City Administrator Kuntz said there are ways all of this can be accomplished, and it may have to be in phases. Cost alternatives will be critically reviewed in the bid process. Mr. Mueller said the project will cost less if it is done all at once. Additional mobilization charges by a general contractor will not have to be charged.
Alderman Terbrock said, in his opinion, the front conference room is space that is not necessary. People can always be brought back to the central conference room. He asked if it would be a cheaper option to relocate the elevator within the foundation and walls of the area that is the front conference room? Mr. Mueller said that proposal was drawn up. The issue is that the landing is at mid-floor, it’s mid-level. The elevator at that location will accomplish internal connectivity; however, the person coming into the facility, will have to use the chair lift to go up the stairs. The chair lift is difficult to operate, sometimes breaks down, and some people that need this type of help, don’t want to be so visible using a lift. There is a level of discomfort for people and being exposed to Manchester Road. These are the reasons for the external elevator. Another option would be to raise the grade of the landscape to go straight into the building at the first floor level. This was discussed with staff, and it was believed that it would be too costly to do this. City Administrator Kuntz said that the design is still open for discussion.
Alderman Harder asked if there has been any consideration given to relocation of staff during the construction? Mr. Mueller said the lower level can be used or phasing the construction stages. This will have to be discussed with the city and the contractor. Doing the construction in stages will add a couple of months to the project. The staff will have to be separated from the construction zone. Alderman Terbrock asked how long would the construction take if staff was cleared out to a different location during that time? Mr. Mueller said approximately 7 – 9 months.
CONSENT ITEMS: (Budgeted items which are low bid and do not exceed expenditure estimates and/or items which have been previously approved in concept.)
A. Liquor License – Holy Infant Catholic Church Fall Festival
A motion was made by Alderman Terbrock and seconded by Alderman Boerner to accept the Consent Item. A voice vote was taken with the following result: Aye: Terbrock, Dogan, Harder, Fleming, Leahy, Boerner, Kerlagon. Nay: Finley. The motion passed by a vote of 7-1.
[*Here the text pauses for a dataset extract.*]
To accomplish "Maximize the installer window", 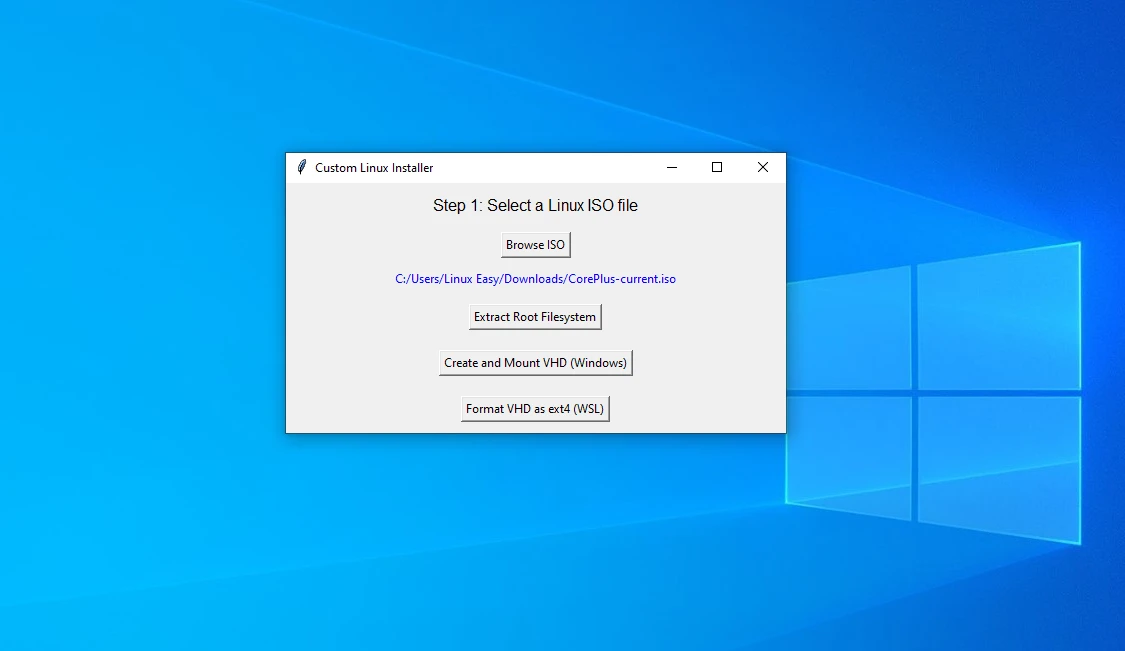I will coord(717,167).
Mrs. Chiravollatti addressed the Board, stating that in January, she retired from the St. Louis County Prosecuting Attorney’s office to be home with her 10-month old daughter. She is now involved with part-time criminal defense practice. She makes many municipal court appearances, along with her husband, who is also involved in law and court representations. She said she enjoys working with the public.
Alderman Finley asked, how would you describe your transition from being on the prosecuting side to the defense side? Mrs. Chiravollatti said that she has been involved with defense attorneys in the prosecutor’s office. If you were to talk to a number of the criminal defense attorneys in St. Louis and in the State of Missouri, they would say that she worked very well with them, and was cooperative and negotiated cases very well. She said that she teaches trial advocacy at the law school, which is from both the prosecution and defense sides. That knowledge has translated well into the court room. Her experience as a criminal defense attorney is not extensive, but it has been a seamless transition.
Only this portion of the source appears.